Material provided
..............................

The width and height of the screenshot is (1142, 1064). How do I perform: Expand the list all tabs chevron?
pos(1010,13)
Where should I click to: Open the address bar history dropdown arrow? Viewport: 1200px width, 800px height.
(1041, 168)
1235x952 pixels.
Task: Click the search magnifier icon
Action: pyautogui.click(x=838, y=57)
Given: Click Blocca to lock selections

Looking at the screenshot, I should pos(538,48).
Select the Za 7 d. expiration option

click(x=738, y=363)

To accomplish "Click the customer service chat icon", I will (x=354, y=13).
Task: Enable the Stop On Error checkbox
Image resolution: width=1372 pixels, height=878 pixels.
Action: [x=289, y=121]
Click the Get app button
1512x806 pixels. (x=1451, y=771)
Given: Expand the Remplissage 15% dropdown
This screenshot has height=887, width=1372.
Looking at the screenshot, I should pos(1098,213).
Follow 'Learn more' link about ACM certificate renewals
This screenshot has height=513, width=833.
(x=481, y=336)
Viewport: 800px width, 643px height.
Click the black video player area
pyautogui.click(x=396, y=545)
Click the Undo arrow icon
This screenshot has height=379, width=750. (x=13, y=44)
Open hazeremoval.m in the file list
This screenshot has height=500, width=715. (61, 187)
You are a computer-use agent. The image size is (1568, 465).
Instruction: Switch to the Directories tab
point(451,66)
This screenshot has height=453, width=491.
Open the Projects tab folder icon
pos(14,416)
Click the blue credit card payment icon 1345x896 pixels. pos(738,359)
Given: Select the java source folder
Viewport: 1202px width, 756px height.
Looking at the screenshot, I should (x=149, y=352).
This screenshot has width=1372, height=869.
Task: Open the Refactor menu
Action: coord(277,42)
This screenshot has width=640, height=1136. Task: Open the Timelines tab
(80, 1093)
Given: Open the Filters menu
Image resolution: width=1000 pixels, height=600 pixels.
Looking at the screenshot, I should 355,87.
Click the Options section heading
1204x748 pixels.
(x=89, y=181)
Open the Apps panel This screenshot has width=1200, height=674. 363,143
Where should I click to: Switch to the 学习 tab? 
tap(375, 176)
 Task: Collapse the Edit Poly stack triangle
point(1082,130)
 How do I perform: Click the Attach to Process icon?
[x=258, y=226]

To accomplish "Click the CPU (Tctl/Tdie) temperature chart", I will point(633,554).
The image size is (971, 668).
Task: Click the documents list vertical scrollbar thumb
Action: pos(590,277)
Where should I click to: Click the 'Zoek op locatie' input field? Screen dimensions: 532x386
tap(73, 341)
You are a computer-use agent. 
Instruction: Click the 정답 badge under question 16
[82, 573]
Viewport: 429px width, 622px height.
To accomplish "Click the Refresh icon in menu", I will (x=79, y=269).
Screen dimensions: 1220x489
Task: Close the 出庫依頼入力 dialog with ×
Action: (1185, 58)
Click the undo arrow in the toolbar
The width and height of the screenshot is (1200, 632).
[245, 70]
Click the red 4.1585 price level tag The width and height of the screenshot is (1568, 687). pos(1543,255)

..............................

Please output the records shown above, with every character intact.

Answer
The width and height of the screenshot is (1142, 1064). How do I perform: Expand the list all tabs chevron?
pos(1010,13)
Where should I click to: Open the address bar history dropdown arrow? Viewport: 1200px width, 800px height.
(1041, 168)
1235x952 pixels.
Task: Click the search magnifier icon
Action: pyautogui.click(x=838, y=57)
Given: Click Blocca to lock selections

Looking at the screenshot, I should pos(538,48).
Select the Za 7 d. expiration option

click(x=738, y=363)

To accomplish "Click the customer service chat icon", I will (x=354, y=13).
Task: Enable the Stop On Error checkbox
Image resolution: width=1372 pixels, height=878 pixels.
Action: [x=289, y=121]
Click the Get app button
1512x806 pixels. (x=1451, y=771)
Given: Expand the Remplissage 15% dropdown
This screenshot has height=887, width=1372.
Looking at the screenshot, I should pos(1098,213).
Follow 'Learn more' link about ACM certificate renewals
This screenshot has height=513, width=833.
(x=481, y=336)
Viewport: 800px width, 643px height.
Click the black video player area
pyautogui.click(x=396, y=545)
Click the Undo arrow icon
This screenshot has height=379, width=750. (x=13, y=44)
Open hazeremoval.m in the file list
This screenshot has height=500, width=715. (61, 187)
You are a computer-use agent. The image size is (1568, 465).
Instruction: Switch to the Directories tab
point(451,66)
This screenshot has height=453, width=491.
Open the Projects tab folder icon
pos(14,416)
Click the blue credit card payment icon 1345x896 pixels. pos(738,359)
Given: Select the java source folder
Viewport: 1202px width, 756px height.
Looking at the screenshot, I should (x=149, y=352).
This screenshot has width=1372, height=869.
Task: Open the Refactor menu
Action: coord(277,42)
This screenshot has width=640, height=1136. Task: Open the Timelines tab
(80, 1093)
Given: Open the Filters menu
Image resolution: width=1000 pixels, height=600 pixels.
Looking at the screenshot, I should 355,87.
Click the Options section heading
1204x748 pixels.
(x=89, y=181)
Open the Apps panel This screenshot has width=1200, height=674. 363,143
Where should I click to: Switch to the 学习 tab? 
tap(375, 176)
 Task: Collapse the Edit Poly stack triangle
point(1082,130)
 How do I perform: Click the Attach to Process icon?
[x=258, y=226]

To accomplish "Click the CPU (Tctl/Tdie) temperature chart", I will point(633,554).
The image size is (971, 668).
Task: Click the documents list vertical scrollbar thumb
Action: pos(590,277)
Where should I click to: Click the 'Zoek op locatie' input field? Screen dimensions: 532x386
tap(73, 341)
You are a computer-use agent. 
Instruction: Click the 정답 badge under question 16
[82, 573]
Viewport: 429px width, 622px height.
To accomplish "Click the Refresh icon in menu", I will (x=79, y=269).
Screen dimensions: 1220x489
Task: Close the 出庫依頼入力 dialog with ×
Action: (1185, 58)
Click the undo arrow in the toolbar
The width and height of the screenshot is (1200, 632).
[245, 70]
Click the red 4.1585 price level tag The width and height of the screenshot is (1568, 687). pos(1543,255)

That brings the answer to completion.